* **Text excerpt**
###

7. Now it is in this light that we are to view future punishment, together with that long permission of evil, with all its attendant circumstances—its glitter, its pleasures, its supposed advantages, its delusiveness, its pains, which we have seen in the history of our own race; and which will doubtless in all their real bearing remain an eternal record in the annals of God's great world. To say that what we call the fall of angels was the first appearance of moral evil is to say what cannot with certainty be affirmed. All we can say with certainty is, that it was the beginning of that outburst of moral evil with which we are connected, and in which, as regards us, the redemption of Christ has interposed. Our opinion is that the outburst of evil which began with the angelic fall, and spread on to the fall of man, is positively the first, appearance of moral evil in the universe of God. But we cannot here dogmatise. What we are much more strongly persuaded of is that, if not the first, it will be the last. We know from Scripture that this outburst of evil will be obliterated and become extinct. We think we see, with almost equal certainty, that evil will break out no more.

###

* **Data**

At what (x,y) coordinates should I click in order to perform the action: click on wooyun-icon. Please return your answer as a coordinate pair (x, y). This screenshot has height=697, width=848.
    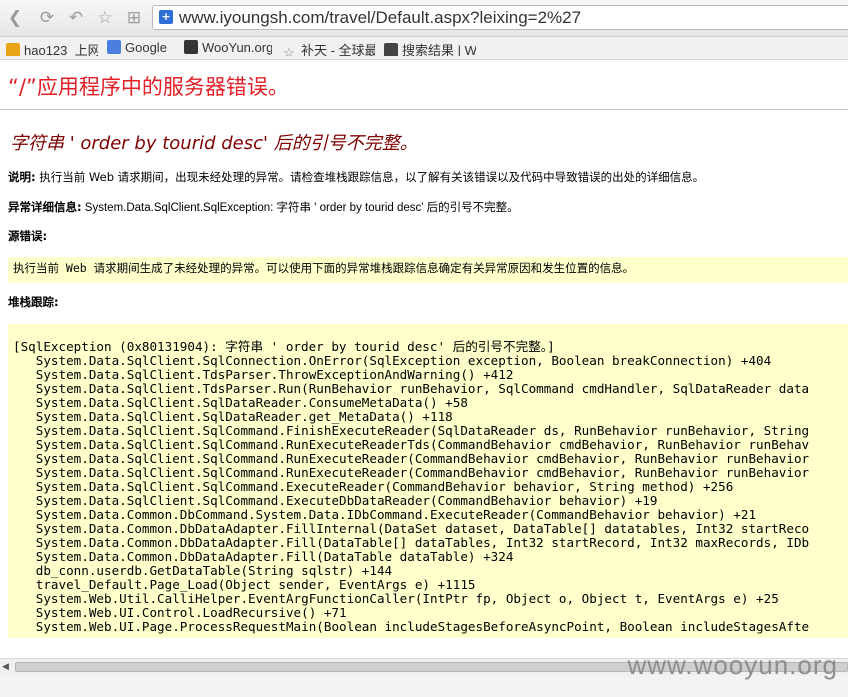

###

* **Problem set**
**a.** The passage on future punishment names several attendant circumstances of the long permission of evil. List each one.
**b.** Carry on the passage on future punishment and the permission of evil from its last sentence, in the same manner.

* **Outputs for the tasks**
**a.**
- its glitter
- its pleasures
- its supposed advantages
- its delusiveness
- its pains

**b.**
8. But God, in dealing with the higher order of His creatures, is not dealing with lifeless matter, not with living things walking by a law of necessity, but with living creatures walking under the high and elevating, but also most perilous condition of a free will. No doubt there are difficulties connected with this question of free will; but men of the most opposite views elsewhere concur in admitting that it is the ordinance of God in His creation of the higher creatures, and that through it there is among them a possibility of the entrance of moral evil.4 Free to choose the good, and to rise on the wings of goodness to God its source, and to enjoy the immortality of God. As free, to choose the evil, and to sink beneath its weight to depths of utter darkness. Nor is this an imaginary evil, a theoretical possibility, to be discussed as a school problem, but never to be met with in reality. Angels, we know not how many, but we know that they are many, who once walked in holiness, used their free will to range themselves in opposition to God. Man, a weaker and a lower creature, yet inexperienced and unsuspecting, also uses his freewill to depart from God. And so, in these various ways, in these various shades of original guilt, sin entered into God's universe, and produced evil effects, of which we know something from what we daily hear and see, but whose full consequences are only known to God.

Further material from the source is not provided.